### ABOUT THIS TASK
Reproduce, from the lines below, exactly the stretch that begins at the line containing "The image size is (684, 400)." and ends at the line containing "Task: Click the 'Past' label on the chart", both included.

------------------------------------------------------------------------

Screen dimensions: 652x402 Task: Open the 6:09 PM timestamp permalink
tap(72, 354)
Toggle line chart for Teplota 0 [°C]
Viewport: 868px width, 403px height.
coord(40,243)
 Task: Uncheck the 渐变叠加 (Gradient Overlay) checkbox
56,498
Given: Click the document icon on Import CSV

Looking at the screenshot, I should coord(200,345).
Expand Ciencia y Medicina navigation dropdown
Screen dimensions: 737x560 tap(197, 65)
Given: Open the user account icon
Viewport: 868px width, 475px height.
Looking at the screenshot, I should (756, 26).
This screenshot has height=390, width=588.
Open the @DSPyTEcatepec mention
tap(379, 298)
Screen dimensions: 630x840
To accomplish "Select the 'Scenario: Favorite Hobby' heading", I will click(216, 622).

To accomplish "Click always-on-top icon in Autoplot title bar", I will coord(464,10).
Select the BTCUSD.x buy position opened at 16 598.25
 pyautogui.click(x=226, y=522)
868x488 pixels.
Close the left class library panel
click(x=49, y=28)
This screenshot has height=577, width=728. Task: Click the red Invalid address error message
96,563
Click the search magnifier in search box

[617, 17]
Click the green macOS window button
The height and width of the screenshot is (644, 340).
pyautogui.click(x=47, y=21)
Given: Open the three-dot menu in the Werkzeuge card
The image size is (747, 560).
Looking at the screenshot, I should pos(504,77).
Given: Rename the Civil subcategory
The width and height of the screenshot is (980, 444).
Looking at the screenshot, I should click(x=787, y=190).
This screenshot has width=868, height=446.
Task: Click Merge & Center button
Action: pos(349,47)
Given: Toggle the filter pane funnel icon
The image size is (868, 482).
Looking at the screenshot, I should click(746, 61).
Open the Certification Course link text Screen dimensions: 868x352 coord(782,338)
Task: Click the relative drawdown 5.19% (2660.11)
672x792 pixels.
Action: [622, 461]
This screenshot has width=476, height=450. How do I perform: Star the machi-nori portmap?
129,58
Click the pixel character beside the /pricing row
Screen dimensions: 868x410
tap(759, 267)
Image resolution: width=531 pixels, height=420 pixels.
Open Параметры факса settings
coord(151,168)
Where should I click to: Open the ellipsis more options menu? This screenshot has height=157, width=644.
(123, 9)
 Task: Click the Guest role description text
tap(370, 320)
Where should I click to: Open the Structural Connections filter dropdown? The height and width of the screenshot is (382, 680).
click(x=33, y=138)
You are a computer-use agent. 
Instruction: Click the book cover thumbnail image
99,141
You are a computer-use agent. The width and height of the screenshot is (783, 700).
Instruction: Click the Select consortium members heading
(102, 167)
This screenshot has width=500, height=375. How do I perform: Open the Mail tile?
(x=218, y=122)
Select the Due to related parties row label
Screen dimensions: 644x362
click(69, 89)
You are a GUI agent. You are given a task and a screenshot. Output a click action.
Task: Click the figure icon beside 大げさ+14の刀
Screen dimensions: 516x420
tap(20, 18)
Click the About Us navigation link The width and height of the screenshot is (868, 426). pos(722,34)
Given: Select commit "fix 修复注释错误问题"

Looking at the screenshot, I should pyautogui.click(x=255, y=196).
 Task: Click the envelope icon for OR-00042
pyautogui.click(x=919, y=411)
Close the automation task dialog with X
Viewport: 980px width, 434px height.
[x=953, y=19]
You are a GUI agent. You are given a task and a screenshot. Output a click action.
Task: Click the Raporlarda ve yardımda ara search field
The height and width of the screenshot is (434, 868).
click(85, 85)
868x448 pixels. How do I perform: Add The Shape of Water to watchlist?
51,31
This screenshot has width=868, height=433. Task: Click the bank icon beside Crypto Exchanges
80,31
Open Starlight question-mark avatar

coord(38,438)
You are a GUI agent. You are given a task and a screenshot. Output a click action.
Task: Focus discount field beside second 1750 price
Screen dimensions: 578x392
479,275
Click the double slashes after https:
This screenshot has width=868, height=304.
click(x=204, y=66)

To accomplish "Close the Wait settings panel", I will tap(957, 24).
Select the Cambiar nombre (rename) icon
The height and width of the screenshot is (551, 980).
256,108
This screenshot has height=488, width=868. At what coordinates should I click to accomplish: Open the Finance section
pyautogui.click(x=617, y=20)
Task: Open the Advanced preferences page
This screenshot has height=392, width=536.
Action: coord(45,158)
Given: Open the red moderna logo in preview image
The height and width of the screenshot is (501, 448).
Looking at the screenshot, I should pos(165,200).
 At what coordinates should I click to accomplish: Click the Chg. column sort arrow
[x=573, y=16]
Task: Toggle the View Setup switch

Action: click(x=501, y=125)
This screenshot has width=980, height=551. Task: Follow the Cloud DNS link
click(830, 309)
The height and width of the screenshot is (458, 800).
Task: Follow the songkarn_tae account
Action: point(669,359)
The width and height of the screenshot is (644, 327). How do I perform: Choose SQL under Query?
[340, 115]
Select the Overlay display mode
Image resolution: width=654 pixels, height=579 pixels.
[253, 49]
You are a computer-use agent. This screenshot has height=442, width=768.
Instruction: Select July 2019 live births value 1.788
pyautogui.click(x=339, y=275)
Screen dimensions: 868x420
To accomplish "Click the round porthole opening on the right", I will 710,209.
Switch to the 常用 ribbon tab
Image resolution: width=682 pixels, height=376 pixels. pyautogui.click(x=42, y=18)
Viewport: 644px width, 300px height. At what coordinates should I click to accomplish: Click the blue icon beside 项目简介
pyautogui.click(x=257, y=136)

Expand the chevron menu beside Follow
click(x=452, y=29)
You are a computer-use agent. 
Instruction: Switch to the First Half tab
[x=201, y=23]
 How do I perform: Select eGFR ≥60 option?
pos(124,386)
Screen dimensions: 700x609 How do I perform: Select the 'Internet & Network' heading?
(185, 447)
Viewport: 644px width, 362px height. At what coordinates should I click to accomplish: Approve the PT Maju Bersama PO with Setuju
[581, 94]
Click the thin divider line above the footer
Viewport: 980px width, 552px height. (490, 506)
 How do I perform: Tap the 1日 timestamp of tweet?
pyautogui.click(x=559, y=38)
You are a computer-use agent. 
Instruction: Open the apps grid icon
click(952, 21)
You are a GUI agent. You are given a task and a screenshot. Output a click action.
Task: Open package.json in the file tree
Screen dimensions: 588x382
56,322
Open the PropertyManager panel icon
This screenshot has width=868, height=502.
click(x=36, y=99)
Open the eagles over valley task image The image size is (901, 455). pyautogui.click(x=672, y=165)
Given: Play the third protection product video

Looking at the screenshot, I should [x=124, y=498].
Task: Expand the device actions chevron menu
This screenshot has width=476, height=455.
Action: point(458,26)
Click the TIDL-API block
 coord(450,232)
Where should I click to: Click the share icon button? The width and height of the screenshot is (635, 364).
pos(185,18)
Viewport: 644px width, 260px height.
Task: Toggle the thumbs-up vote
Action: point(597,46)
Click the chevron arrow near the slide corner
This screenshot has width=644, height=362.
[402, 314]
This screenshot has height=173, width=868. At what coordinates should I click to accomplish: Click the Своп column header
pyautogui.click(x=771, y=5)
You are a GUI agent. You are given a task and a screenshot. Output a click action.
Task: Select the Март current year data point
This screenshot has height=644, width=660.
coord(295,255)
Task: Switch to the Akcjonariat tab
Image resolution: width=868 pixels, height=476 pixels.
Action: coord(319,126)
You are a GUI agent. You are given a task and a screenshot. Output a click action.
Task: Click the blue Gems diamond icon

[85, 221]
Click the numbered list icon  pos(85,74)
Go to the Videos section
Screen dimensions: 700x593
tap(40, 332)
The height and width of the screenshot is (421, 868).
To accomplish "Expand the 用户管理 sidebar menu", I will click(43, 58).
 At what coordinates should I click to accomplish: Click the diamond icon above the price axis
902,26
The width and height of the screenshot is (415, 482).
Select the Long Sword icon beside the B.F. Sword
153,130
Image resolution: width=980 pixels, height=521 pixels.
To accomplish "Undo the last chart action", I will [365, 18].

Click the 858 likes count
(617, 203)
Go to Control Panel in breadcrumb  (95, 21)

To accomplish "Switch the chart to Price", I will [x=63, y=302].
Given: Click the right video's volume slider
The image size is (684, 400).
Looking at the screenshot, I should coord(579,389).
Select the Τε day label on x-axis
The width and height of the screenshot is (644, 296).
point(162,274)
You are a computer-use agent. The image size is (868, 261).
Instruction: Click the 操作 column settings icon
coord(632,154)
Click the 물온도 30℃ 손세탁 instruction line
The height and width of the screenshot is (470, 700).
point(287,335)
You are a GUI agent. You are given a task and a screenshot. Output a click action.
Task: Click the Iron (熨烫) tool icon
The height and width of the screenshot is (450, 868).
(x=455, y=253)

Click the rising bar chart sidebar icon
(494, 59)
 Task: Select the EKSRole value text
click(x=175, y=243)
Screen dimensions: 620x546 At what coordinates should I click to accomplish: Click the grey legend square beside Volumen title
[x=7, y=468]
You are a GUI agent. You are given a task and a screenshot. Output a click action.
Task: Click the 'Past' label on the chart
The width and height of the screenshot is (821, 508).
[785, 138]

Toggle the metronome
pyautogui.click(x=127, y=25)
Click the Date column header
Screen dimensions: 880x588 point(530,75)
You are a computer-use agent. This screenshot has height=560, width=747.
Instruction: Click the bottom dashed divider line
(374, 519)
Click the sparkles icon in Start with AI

------------------------------------------------------------------------

### FINISHED EXERCISE
The image size is (684, 400).
Looking at the screenshot, I should coord(579,389).
Select the Τε day label on x-axis
The width and height of the screenshot is (644, 296).
point(162,274)
You are a computer-use agent. The image size is (868, 261).
Instruction: Click the 操作 column settings icon
coord(632,154)
Click the 물온도 30℃ 손세탁 instruction line
The height and width of the screenshot is (470, 700).
point(287,335)
You are a GUI agent. You are given a task and a screenshot. Output a click action.
Task: Click the Iron (熨烫) tool icon
The height and width of the screenshot is (450, 868).
(x=455, y=253)

Click the rising bar chart sidebar icon
(494, 59)
 Task: Select the EKSRole value text
click(x=175, y=243)
Screen dimensions: 620x546 At what coordinates should I click to accomplish: Click the grey legend square beside Volumen title
[x=7, y=468]
You are a GUI agent. You are given a task and a screenshot. Output a click action.
Task: Click the 'Past' label on the chart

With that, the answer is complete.